-- Study material follows --

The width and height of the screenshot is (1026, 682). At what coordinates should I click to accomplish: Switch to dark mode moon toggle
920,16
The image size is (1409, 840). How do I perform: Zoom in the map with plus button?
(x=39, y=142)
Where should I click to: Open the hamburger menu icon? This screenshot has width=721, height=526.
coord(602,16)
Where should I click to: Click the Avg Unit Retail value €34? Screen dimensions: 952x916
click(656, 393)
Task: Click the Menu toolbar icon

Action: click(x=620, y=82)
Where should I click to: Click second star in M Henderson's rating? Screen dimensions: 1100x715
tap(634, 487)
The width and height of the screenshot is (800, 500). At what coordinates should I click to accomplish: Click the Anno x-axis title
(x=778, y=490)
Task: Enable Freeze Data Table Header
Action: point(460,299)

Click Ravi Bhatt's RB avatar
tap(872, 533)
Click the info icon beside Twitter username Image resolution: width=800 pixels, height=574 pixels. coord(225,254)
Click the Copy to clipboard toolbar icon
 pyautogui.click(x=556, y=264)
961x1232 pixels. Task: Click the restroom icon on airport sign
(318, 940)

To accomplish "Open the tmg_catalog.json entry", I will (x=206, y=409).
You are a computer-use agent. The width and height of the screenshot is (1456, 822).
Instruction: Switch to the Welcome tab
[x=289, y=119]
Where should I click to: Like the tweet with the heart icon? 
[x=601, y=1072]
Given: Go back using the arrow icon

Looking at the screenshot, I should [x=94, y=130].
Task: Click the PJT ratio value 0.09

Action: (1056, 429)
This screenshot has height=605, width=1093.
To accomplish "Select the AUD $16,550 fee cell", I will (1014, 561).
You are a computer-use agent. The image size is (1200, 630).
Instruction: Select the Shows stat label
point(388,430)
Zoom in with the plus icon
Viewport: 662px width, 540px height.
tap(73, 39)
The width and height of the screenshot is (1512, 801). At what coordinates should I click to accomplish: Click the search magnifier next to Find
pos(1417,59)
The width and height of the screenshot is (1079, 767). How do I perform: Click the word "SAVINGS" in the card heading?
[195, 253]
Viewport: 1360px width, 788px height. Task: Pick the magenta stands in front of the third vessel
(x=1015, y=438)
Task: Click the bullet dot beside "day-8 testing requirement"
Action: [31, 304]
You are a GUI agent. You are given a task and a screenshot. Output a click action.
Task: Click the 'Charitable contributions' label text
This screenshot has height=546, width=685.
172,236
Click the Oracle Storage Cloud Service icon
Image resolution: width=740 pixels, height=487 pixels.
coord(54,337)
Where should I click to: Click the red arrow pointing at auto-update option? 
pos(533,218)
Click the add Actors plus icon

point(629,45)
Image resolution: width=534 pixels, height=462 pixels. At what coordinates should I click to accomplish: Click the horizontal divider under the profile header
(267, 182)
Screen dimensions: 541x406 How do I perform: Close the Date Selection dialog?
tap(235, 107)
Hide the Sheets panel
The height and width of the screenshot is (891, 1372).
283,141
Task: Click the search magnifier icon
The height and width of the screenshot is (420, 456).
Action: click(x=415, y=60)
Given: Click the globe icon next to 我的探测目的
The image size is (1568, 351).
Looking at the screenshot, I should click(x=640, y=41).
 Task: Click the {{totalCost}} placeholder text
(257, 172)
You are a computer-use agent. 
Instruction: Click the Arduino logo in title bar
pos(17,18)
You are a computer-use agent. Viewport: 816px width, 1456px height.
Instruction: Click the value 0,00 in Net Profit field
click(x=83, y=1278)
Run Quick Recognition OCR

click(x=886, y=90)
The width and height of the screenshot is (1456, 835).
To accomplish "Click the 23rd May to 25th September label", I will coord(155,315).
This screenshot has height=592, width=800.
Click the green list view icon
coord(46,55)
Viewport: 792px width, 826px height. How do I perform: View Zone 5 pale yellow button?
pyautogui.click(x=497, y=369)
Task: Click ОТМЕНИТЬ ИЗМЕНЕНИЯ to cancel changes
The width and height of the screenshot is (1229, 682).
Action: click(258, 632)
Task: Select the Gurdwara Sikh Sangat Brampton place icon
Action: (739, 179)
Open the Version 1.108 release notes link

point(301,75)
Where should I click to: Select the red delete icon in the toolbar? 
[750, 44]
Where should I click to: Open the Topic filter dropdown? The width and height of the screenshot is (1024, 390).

-- Study material concluded --

Output exactly the leading lines of the data, up to and including the line marked by "This screenshot has height=605, width=1093.".

> [Output for this exercise]
The width and height of the screenshot is (1026, 682). At what coordinates should I click to accomplish: Switch to dark mode moon toggle
920,16
The image size is (1409, 840). How do I perform: Zoom in the map with plus button?
(x=39, y=142)
Where should I click to: Open the hamburger menu icon? This screenshot has width=721, height=526.
coord(602,16)
Where should I click to: Click the Avg Unit Retail value €34? Screen dimensions: 952x916
click(656, 393)
Task: Click the Menu toolbar icon

Action: click(x=620, y=82)
Where should I click to: Click second star in M Henderson's rating? Screen dimensions: 1100x715
tap(634, 487)
The width and height of the screenshot is (800, 500). At what coordinates should I click to accomplish: Click the Anno x-axis title
(x=778, y=490)
Task: Enable Freeze Data Table Header
Action: point(460,299)

Click Ravi Bhatt's RB avatar
tap(872, 533)
Click the info icon beside Twitter username Image resolution: width=800 pixels, height=574 pixels. coord(225,254)
Click the Copy to clipboard toolbar icon
 pyautogui.click(x=556, y=264)
961x1232 pixels. Task: Click the restroom icon on airport sign
(318, 940)

To accomplish "Open the tmg_catalog.json entry", I will (x=206, y=409).
You are a computer-use agent. The width and height of the screenshot is (1456, 822).
Instruction: Switch to the Welcome tab
[x=289, y=119]
Where should I click to: Like the tweet with the heart icon? 
[x=601, y=1072]
Given: Go back using the arrow icon

Looking at the screenshot, I should [x=94, y=130].
Task: Click the PJT ratio value 0.09

Action: (1056, 429)
This screenshot has height=605, width=1093.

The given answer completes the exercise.